L’espace aérien de la capitale iranienne a été entièrement fermé ce vendredi, une mesure exceptionnelle destinée à sécuriser le début d’une semaine de funérailles nationales sans équivalent depuis la mort de Rouhollah Khomeiny en 1989. Pendant six jours, la dépouille du guide suprême Ali Khamenei, tué le 28 février 2026 dans une frappe conjointe américano-israélienne visant sa résidence, doit traverser Téhéran, Qom, puis les villes saintes irakiennes de Nadjaf et Kerbala, avant une inhumation prévue le 9 juillet 2026 au mausolée de l’imam Reza à Mashhad, sa ville natale.
Une démonstration de cohésion nationale sur fond de tensions internes
Si la solennité du rite religieux domine les images diffusées par la télévision d’État, c’est un autre enjeu qui structure en réalité cette semaine : celui de la cohésion d’un pouvoir sorti exsangue d’une guerre de plusieurs mois et d’une contestation intérieure d’une ampleur rare. Les autorités espèrent réunir entre quinze et vingt millions de personnes dans la seule capitale, un chiffre qu’elles présentent comme la preuve d’un attachement populaire au système théocratique, quelques mois à peine après une répression meurtrière des manifestations de décembre et janvier contre l’inflation et la vie chère.

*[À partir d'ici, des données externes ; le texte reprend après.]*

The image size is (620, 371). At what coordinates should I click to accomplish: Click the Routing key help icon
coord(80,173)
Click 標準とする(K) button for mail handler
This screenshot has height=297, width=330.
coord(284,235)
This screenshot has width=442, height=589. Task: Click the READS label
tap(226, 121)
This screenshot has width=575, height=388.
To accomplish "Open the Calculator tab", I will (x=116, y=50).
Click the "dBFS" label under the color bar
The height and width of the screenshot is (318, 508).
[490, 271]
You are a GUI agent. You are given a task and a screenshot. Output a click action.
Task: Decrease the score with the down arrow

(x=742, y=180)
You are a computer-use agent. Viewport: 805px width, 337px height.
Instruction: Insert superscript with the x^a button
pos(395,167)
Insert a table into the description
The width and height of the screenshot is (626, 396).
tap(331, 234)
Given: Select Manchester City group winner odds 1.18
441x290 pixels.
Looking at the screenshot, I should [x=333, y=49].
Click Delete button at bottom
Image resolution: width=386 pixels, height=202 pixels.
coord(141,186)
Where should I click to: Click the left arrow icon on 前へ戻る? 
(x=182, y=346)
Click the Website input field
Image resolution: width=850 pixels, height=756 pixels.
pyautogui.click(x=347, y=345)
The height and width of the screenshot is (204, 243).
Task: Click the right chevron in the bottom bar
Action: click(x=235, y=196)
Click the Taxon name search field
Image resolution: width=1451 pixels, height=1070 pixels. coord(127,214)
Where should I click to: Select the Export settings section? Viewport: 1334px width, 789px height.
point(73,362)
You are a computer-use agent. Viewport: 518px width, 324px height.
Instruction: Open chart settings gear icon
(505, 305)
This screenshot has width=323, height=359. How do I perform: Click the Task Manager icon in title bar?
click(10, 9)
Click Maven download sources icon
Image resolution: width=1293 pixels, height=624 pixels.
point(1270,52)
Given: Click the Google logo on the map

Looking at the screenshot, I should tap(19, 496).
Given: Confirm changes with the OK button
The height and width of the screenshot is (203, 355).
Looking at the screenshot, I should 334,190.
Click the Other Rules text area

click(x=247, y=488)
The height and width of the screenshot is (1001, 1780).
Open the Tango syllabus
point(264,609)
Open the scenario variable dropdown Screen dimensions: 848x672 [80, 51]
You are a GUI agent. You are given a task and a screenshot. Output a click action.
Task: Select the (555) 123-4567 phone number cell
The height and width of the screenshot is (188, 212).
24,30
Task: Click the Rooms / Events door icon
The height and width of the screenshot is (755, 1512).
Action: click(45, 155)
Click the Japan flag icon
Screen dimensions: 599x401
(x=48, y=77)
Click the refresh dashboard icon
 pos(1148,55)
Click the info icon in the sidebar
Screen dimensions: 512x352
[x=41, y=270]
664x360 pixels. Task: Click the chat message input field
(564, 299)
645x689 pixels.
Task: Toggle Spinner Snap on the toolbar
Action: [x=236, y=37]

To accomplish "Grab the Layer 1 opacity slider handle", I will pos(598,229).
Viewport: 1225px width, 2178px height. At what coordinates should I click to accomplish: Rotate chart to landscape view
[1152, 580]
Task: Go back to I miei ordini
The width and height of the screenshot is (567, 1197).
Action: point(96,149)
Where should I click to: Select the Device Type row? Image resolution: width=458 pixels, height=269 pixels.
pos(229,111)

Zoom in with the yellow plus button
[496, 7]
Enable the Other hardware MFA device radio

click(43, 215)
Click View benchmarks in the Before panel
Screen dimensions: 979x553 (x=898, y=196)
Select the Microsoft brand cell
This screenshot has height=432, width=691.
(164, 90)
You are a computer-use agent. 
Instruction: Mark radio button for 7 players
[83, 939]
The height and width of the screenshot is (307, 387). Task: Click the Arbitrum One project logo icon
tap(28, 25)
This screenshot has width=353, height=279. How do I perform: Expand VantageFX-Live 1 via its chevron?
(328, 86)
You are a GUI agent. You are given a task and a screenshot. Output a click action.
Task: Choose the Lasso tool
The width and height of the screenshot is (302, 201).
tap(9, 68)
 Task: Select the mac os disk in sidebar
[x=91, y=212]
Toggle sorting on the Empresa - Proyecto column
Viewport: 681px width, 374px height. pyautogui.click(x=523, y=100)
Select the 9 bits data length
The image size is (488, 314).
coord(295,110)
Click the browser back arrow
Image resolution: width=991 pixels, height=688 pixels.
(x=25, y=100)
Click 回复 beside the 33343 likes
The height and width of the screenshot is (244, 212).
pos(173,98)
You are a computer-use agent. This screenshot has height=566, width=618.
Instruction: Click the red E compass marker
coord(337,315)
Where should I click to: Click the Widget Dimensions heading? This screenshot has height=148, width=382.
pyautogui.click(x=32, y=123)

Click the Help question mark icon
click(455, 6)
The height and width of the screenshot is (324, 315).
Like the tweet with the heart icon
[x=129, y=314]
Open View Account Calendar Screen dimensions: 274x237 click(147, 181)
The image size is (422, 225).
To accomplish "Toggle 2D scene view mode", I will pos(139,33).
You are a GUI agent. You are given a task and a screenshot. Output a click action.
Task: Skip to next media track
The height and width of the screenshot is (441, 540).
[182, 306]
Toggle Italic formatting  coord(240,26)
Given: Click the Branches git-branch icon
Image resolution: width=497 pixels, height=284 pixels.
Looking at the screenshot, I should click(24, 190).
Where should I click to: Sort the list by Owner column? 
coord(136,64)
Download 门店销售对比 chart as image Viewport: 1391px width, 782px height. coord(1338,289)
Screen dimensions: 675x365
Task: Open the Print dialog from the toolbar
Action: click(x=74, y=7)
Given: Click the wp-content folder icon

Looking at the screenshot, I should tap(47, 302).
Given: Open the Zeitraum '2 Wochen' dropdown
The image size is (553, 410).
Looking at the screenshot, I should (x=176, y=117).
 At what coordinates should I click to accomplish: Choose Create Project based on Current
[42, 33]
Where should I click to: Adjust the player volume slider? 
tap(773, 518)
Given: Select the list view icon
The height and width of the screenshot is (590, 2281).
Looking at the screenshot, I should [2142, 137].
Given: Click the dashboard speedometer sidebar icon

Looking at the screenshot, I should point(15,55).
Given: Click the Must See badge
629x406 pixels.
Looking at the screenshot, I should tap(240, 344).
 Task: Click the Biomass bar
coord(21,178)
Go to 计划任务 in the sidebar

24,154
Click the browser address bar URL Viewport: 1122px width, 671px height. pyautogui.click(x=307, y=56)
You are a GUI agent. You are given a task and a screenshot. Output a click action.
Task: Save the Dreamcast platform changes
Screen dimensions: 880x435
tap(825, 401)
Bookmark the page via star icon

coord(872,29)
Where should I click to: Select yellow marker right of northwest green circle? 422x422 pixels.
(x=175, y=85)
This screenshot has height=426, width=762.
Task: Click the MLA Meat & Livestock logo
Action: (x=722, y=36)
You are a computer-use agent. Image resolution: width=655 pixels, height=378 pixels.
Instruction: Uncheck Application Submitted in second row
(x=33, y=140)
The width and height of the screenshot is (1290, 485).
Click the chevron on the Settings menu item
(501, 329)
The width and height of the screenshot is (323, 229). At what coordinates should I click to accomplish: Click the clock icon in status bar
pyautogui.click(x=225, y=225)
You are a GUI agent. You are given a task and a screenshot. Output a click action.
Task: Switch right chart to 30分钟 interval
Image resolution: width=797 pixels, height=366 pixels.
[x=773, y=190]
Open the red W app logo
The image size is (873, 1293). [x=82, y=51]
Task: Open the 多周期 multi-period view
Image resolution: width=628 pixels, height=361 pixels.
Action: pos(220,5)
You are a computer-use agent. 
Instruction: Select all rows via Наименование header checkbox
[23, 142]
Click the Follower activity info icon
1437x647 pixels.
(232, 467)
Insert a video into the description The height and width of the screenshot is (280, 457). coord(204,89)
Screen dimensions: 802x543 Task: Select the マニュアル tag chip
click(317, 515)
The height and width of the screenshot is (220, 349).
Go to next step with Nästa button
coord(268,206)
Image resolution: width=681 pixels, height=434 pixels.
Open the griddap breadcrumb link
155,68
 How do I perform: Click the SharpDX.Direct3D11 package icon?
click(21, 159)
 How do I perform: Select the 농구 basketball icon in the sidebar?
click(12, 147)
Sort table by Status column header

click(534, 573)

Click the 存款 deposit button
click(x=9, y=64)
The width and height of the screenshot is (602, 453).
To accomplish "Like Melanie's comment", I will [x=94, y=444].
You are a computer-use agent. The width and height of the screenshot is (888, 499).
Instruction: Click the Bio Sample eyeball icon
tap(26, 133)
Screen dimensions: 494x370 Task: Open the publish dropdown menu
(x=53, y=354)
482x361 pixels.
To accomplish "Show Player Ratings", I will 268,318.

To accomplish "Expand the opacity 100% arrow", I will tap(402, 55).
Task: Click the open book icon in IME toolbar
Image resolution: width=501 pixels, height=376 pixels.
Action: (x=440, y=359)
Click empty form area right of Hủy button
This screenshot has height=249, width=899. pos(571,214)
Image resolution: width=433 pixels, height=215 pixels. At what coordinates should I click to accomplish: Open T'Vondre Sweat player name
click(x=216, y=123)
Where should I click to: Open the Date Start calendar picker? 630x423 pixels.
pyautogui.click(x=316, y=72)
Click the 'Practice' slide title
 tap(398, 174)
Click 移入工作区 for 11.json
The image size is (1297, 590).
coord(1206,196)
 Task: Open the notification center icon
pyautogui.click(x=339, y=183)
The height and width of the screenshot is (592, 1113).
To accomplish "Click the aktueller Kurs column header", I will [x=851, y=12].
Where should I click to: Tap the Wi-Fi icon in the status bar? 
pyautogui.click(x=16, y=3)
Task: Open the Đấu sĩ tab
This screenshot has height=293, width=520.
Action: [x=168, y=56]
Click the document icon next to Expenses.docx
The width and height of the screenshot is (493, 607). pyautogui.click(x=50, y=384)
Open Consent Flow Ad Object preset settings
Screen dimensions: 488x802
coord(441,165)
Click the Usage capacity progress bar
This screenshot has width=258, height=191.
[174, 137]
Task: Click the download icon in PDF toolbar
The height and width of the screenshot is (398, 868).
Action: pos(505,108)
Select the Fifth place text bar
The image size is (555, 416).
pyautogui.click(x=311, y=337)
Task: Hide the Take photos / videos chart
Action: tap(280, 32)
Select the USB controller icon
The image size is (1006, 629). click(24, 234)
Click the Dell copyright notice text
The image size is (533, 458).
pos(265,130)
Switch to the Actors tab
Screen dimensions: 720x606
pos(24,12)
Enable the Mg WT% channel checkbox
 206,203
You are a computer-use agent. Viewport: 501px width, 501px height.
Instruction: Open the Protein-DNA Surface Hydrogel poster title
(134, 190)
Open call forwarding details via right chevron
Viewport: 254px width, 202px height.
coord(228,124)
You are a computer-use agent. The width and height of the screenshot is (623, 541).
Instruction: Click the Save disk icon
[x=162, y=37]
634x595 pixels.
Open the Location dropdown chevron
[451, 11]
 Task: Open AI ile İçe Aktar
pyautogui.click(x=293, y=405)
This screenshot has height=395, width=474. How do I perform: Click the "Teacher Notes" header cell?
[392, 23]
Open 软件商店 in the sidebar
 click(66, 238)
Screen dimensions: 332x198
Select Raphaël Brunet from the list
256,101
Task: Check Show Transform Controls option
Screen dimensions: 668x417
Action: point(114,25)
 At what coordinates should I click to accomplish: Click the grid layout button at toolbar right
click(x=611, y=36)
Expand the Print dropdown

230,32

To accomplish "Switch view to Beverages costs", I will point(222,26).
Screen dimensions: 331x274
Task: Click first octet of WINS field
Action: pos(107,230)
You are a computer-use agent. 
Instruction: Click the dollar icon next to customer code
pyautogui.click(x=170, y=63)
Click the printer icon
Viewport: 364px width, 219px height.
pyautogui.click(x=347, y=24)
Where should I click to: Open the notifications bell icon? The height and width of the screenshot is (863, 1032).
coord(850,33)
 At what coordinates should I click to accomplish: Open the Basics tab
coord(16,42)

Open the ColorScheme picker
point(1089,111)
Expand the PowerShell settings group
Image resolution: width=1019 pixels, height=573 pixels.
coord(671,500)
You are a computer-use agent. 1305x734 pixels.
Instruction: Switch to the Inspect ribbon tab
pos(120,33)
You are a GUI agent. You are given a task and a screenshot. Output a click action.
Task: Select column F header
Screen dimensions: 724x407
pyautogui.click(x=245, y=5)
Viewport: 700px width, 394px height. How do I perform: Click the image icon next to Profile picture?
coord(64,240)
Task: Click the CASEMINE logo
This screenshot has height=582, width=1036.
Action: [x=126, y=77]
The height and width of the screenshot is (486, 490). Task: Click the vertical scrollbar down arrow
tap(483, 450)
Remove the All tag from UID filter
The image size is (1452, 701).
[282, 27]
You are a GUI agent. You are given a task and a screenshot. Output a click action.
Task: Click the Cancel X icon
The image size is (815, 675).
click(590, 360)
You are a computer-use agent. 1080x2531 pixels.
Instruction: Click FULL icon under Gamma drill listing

Une présence diplomatique massive sous haute prudence régionale
Les autorités iraniennes ont déclaré avoir invité la Russie, la Chine, l’Inde, le Pakistan, la Turquie, le Turkménistan, le Tadjikistan, l’Irak, l’Arménie, l’Afghanistan, Oman, le Qatar, l’Azerbaïdjan, le Kirghizistan, l’Ouzbékistan, le Bangladesh et l’Égypte.
La présence de plusieurs pays du Golfe, et d’Asie centrale traduit la prudence diplomatique entourant l’événement, dans un contexte de fortes tensions régionales. Des responsables de Chine, de Russie, d’Inde, du Burkina Faso , de la République du Congo, de Namibie, et même le vice-ministre saoudien des Affaires étrangères Waleed Al-Khureiji ont posé leurs valises à Téhéran pour les cérémonies, alors que l’Arabie saoudite ne figurait pas initialement parmi les délégations annoncées pour les funérailles.
Une absence qui alimente les doutes sur la nouvelle direction du régime
C’est l’une des zones d’ombre les plus commentées de cette semaine de deuil : Mojtaba Khamenei, désigné nouveau guide suprême le 8 mars 2026, ne devrait pas apparaître publiquement lors des cérémonies. Blessé, selon plusieurs sources, dans la frappe qui a tué son père, il resterait retiré pour des raisons de sécurité, alors qu’Israël a démontré au cours du conflit sa capacité à cibler des responsables iraniens jusque dans leurs apparitions publiques.
Cette absence prolongée nourrit les interrogations sur la solidité réelle de la nouvelle direction. Un guide suprême qui n’a jamais pris la parole devant son peuple depuis son investiture, quatre mois après les faits, peine à incarner la continuité que le régime cherche justement à donner à voir cette semaine.